→ Aim
Reproduce the data below in full, substituting "interface assistant" for every occurrence of "GUI agent" and leaving all other text unchanged.

→ Data lines

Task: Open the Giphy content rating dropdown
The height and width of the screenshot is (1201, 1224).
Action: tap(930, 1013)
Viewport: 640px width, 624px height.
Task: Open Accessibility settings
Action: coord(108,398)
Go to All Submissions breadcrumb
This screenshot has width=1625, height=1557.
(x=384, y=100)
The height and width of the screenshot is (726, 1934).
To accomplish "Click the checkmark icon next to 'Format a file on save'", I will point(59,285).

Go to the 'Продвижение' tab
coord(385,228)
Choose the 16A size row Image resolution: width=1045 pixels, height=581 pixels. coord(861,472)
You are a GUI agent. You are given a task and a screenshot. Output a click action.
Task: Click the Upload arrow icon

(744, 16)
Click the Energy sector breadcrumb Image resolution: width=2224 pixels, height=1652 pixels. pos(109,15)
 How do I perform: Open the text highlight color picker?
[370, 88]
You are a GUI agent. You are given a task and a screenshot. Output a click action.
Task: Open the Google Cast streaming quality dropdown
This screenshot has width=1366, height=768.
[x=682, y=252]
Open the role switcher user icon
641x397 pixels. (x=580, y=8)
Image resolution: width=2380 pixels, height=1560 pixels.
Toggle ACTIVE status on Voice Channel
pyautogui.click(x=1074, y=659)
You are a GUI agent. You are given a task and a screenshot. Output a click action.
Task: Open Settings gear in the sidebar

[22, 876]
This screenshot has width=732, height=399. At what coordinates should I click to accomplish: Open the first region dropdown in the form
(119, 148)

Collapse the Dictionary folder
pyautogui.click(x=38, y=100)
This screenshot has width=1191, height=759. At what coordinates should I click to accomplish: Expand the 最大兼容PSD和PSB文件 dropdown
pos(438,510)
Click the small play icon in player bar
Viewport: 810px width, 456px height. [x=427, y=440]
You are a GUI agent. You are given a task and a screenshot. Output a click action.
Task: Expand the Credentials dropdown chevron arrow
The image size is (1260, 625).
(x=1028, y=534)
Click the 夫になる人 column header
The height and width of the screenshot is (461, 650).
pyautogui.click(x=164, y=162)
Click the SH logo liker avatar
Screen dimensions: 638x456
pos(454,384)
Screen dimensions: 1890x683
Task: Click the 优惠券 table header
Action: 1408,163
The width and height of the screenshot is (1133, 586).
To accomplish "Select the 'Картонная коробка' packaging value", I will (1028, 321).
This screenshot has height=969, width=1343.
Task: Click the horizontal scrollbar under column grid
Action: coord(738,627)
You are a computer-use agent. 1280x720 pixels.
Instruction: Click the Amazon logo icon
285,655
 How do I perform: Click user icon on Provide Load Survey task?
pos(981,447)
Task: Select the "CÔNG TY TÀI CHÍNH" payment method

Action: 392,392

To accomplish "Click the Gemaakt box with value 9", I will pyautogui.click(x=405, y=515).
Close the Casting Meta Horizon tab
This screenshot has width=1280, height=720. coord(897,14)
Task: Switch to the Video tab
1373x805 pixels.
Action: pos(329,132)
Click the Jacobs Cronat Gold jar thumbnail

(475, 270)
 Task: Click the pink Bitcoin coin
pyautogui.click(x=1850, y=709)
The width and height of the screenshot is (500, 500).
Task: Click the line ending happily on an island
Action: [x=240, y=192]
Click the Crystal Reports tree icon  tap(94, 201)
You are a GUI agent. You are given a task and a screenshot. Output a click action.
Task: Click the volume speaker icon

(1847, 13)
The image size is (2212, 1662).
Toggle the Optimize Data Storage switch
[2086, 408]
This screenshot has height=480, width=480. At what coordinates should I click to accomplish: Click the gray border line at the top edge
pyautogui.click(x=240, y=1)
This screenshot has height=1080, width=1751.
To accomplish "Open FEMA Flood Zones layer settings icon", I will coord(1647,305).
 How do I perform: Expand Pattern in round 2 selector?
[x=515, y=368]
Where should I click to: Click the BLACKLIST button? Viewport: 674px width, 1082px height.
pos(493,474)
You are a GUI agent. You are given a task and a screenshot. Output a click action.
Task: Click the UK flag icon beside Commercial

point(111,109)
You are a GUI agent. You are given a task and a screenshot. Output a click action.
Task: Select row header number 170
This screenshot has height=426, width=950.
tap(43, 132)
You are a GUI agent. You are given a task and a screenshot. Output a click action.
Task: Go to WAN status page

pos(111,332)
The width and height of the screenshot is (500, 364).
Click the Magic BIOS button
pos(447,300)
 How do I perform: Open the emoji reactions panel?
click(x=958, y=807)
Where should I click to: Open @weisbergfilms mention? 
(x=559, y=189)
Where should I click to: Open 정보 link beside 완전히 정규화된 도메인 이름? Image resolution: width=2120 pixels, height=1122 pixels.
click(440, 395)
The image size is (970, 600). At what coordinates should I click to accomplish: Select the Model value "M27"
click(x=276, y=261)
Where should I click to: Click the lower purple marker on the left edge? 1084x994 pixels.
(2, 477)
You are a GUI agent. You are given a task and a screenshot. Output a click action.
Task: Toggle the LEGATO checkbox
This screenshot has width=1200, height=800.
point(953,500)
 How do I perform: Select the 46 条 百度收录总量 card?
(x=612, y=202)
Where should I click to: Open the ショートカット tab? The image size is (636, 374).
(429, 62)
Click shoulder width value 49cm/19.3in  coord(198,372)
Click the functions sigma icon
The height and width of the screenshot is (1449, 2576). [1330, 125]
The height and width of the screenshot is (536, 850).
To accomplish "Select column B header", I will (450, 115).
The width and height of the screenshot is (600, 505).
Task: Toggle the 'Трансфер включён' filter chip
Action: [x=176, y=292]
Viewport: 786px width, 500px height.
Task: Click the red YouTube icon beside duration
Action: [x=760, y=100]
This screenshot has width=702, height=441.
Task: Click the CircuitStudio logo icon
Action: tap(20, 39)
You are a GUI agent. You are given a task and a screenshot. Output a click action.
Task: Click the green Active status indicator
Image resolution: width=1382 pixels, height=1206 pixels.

→ Output for this task
Task: Open the Giphy content rating dropdown
The height and width of the screenshot is (1201, 1224).
Action: tap(930, 1013)
Viewport: 640px width, 624px height.
Task: Open Accessibility settings
Action: coord(108,398)
Go to All Submissions breadcrumb
This screenshot has width=1625, height=1557.
(x=384, y=100)
The height and width of the screenshot is (726, 1934).
To accomplish "Click the checkmark icon next to 'Format a file on save'", I will point(59,285).

Go to the 'Продвижение' tab
coord(385,228)
Choose the 16A size row Image resolution: width=1045 pixels, height=581 pixels. coord(861,472)
You are a interface assistant. You are given a task and a screenshot. Output a click action.
Task: Click the Upload arrow icon

(744, 16)
Click the Energy sector breadcrumb Image resolution: width=2224 pixels, height=1652 pixels. pos(109,15)
 How do I perform: Open the text highlight color picker?
[370, 88]
You are a interface assistant. You are given a task and a screenshot. Output a click action.
Task: Open the Google Cast streaming quality dropdown
This screenshot has width=1366, height=768.
[x=682, y=252]
Open the role switcher user icon
641x397 pixels. (x=580, y=8)
Image resolution: width=2380 pixels, height=1560 pixels.
Toggle ACTIVE status on Voice Channel
pyautogui.click(x=1074, y=659)
You are a interface assistant. You are given a task and a screenshot. Output a click action.
Task: Open Settings gear in the sidebar

[22, 876]
This screenshot has width=732, height=399. At what coordinates should I click to accomplish: Open the first region dropdown in the form
(119, 148)

Collapse the Dictionary folder
pyautogui.click(x=38, y=100)
This screenshot has width=1191, height=759. At what coordinates should I click to accomplish: Expand the 最大兼容PSD和PSB文件 dropdown
pos(438,510)
Click the small play icon in player bar
Viewport: 810px width, 456px height. [x=427, y=440]
You are a interface assistant. You are given a task and a screenshot. Output a click action.
Task: Expand the Credentials dropdown chevron arrow
The image size is (1260, 625).
(x=1028, y=534)
Click the 夫になる人 column header
The height and width of the screenshot is (461, 650).
pyautogui.click(x=164, y=162)
Click the SH logo liker avatar
Screen dimensions: 638x456
pos(454,384)
Screen dimensions: 1890x683
Task: Click the 优惠券 table header
Action: 1408,163
The width and height of the screenshot is (1133, 586).
To accomplish "Select the 'Картонная коробка' packaging value", I will (1028, 321).
This screenshot has height=969, width=1343.
Task: Click the horizontal scrollbar under column grid
Action: coord(738,627)
You are a computer-use agent. 1280x720 pixels.
Instruction: Click the Amazon logo icon
285,655
 How do I perform: Click user icon on Provide Load Survey task?
pos(981,447)
Task: Select the "CÔNG TY TÀI CHÍNH" payment method

Action: 392,392

To accomplish "Click the Gemaakt box with value 9", I will pyautogui.click(x=405, y=515).
Close the Casting Meta Horizon tab
This screenshot has width=1280, height=720. coord(897,14)
Task: Switch to the Video tab
1373x805 pixels.
Action: pos(329,132)
Click the Jacobs Cronat Gold jar thumbnail

(475, 270)
 Task: Click the pink Bitcoin coin
pyautogui.click(x=1850, y=709)
The width and height of the screenshot is (500, 500).
Task: Click the line ending happily on an island
Action: [x=240, y=192]
Click the Crystal Reports tree icon  tap(94, 201)
You are a interface assistant. You are given a task and a screenshot. Output a click action.
Task: Click the volume speaker icon

(1847, 13)
The image size is (2212, 1662).
Toggle the Optimize Data Storage switch
[2086, 408]
This screenshot has height=480, width=480. At what coordinates should I click to accomplish: Click the gray border line at the top edge
pyautogui.click(x=240, y=1)
This screenshot has height=1080, width=1751.
To accomplish "Open FEMA Flood Zones layer settings icon", I will coord(1647,305).
 How do I perform: Expand Pattern in round 2 selector?
[x=515, y=368]
Where should I click to: Click the BLACKLIST button? Viewport: 674px width, 1082px height.
pos(493,474)
You are a interface assistant. You are given a task and a screenshot. Output a click action.
Task: Click the UK flag icon beside Commercial

point(111,109)
You are a interface assistant. You are given a task and a screenshot. Output a click action.
Task: Select row header number 170
This screenshot has height=426, width=950.
tap(43, 132)
You are a interface assistant. You are given a task and a screenshot. Output a click action.
Task: Go to WAN status page

pos(111,332)
The width and height of the screenshot is (500, 364).
Click the Magic BIOS button
pos(447,300)
 How do I perform: Open the emoji reactions panel?
click(x=958, y=807)
Where should I click to: Open @weisbergfilms mention? 
(x=559, y=189)
Where should I click to: Open 정보 link beside 완전히 정규화된 도메인 이름? Image resolution: width=2120 pixels, height=1122 pixels.
click(440, 395)
The image size is (970, 600). At what coordinates should I click to accomplish: Select the Model value "M27"
click(x=276, y=261)
Where should I click to: Click the lower purple marker on the left edge? 1084x994 pixels.
(2, 477)
You are a interface assistant. You are given a task and a screenshot. Output a click action.
Task: Toggle the LEGATO checkbox
This screenshot has width=1200, height=800.
point(953,500)
 How do I perform: Select the 46 条 百度收录总量 card?
(x=612, y=202)
Where should I click to: Open the ショートカット tab? The image size is (636, 374).
(429, 62)
Click shoulder width value 49cm/19.3in  coord(198,372)
Click the functions sigma icon
The height and width of the screenshot is (1449, 2576). [1330, 125]
The height and width of the screenshot is (536, 850).
To accomplish "Select column B header", I will (450, 115).
The width and height of the screenshot is (600, 505).
Task: Toggle the 'Трансфер включён' filter chip
Action: [x=176, y=292]
Viewport: 786px width, 500px height.
Task: Click the red YouTube icon beside duration
Action: [x=760, y=100]
This screenshot has width=702, height=441.
Task: Click the CircuitStudio logo icon
Action: tap(20, 39)
You are a interface assistant. You are given a task and a screenshot. Output a click action.
Task: Click the green Active status indicator
Image resolution: width=1382 pixels, height=1206 pixels.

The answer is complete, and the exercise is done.